Georgia's NATO bid, by the way, is also finished for the time being. Saakashvili has quixotically decided to leave the CIS in anticipation of America being able to accelerate the country's membership of NATO, but let's be serious. Forget what the AP says, forget what the NATO Secretary-General says, and forget what John McCain says - NATO is not going to be swooning for Saakashvili right now. And if it was divided before, the balance of opinion in the alliance is now likely to be strongly against even leaving the door open for a future Georgia bid. Even the Secretary-General merely confirms in a vague, diplomatic fashion that the Bucharest communique, which allows Georgia to potentially be a member at some point in the indefinite future, stands. This is how a sceptical EU official puts it today:

"I think the current conflict has moved us away from the MAP plan. Moving forward wouldn't be a great idea," says one European Union official. "When you look at it, we feel validated."

The violence this week, and the events that precipitated it, have raised some new concerns as well. "It makes you ask about Georgia's motives for joining NATO," adds the official, positing that one motive might be an expectation of protection on the heels of its attempts to retake by force its breakaway region of South Ossetia, which has expressed a desire to become part of Russia.

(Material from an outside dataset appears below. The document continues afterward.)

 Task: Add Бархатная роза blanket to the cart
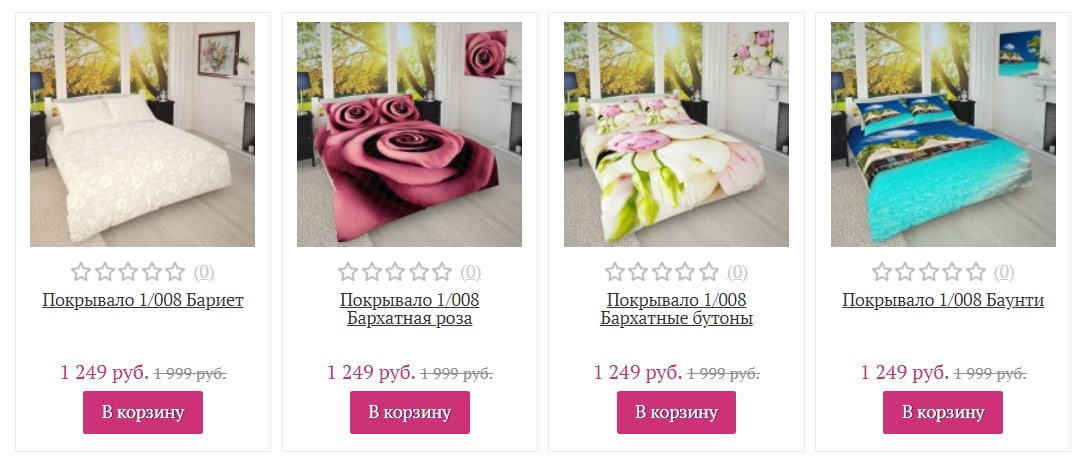pos(410,412)
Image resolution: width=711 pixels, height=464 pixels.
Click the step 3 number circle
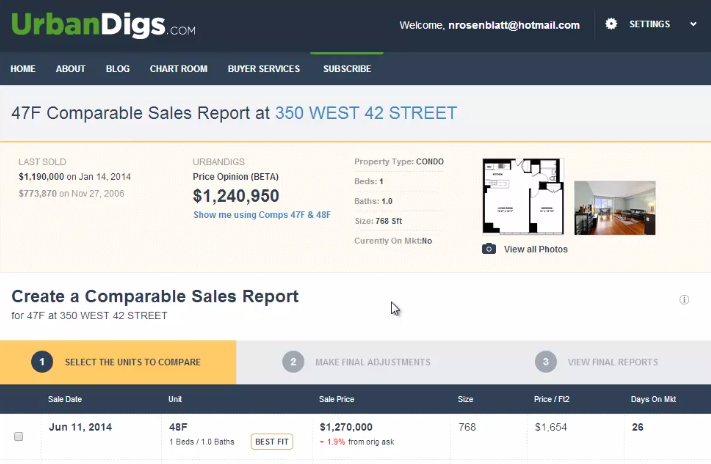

And the willingness to undertake such military campaigns is not what NATO is currently looking for in expanding its membership. "This," he says, "is an alliance of responsibility."

The ubiquitous "analysts" are also agreed that this crisis has checked NATO's eastward expansion for the time being. However, this doesn't mean the crisis is over. The longer term effect of this war will be to sharpen the struggle for energy resources and to increase America's determination to somehow rein in the local power. Russia will almost certainly throw its weight around a lot more in the Caucasus and Central Asia, probably arming and subsidising local proxies. America and those who support it globally will flood regional allies with weapons and money, build up the 'lily-pads', support any potentially secessionist current within Russia, anything that might be destabilising and drain resources, try to lure the country into a war it can't win, and so on. In short, as I've said, we've just watched the world become more dangerous. Those who thought it would improve stability if US power was 'balanced' by two, three, many imperialisms were mistaken. Watch the arms race resume, see that new generation of nuclear weapons proliferate, observe as the mini-conflicts and conflagrations sponsored by different players leave thousands dead, and witness the deadly escalation in global tensions... and then you'll see what I mean.